Het was woensdag voor de Spaanse koning Felipe prettig nu eens niet met boegeroep te worden verwelkomd, zoals gebruikelijk bij bezoeken in Catalonië, maar met vaak herhaalde ‘viva’s’ tijdens zijn uitstapje naar Ávila, in de regio Castillië.
Het publiek stond rijen dik op de Plaza Santa, waar de koning zou aankomen voor een visite aan het klooster en geboortehuis van de zestiende eeuwse katholieke heilige Teresa van Ávila. Het wachten werd beloond want Felipe week af van het draaiboek en nam tien minuten de tijd om handen te schudden.

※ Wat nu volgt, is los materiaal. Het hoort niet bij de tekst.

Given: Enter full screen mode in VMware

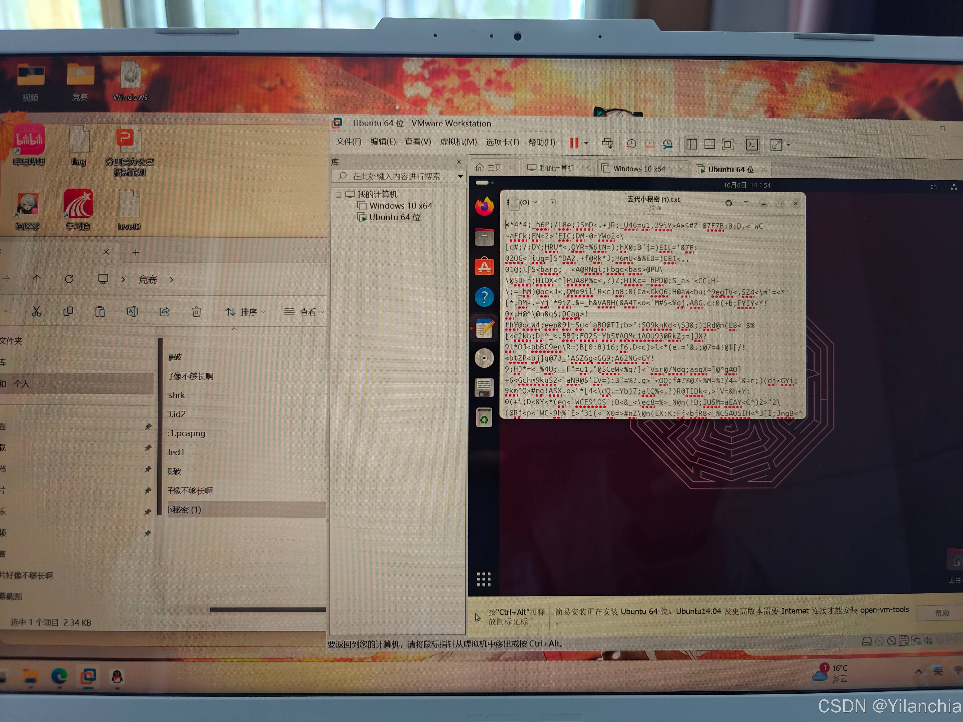Looking at the screenshot, I should click(x=727, y=144).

Aanleiding voor het koninklijk bezoek was het eerste Teresiaanse Jubileumjaar dat dit jaar wordt gehouden. De koning mocht door de ‘heilige deur’ naar binnen om een kijkje te nemen bij het beeld en de relikwieën van de tussen 1515 en 1582 levende non en mystica Teresa, die een eeuw later heilig werd verklaard en ook wel Heilige Teresa van Jezus wordt genoemd. Felipe tekende ook het speciale gastenboek.
Vervolgens woonde Felipe in de vlakbij gelegen Palacio de Superunda, waar tijdens een bijeenkomst werd stil gestaan bij de 25e verjaardag van de Groep van Werelderfgoedsteden.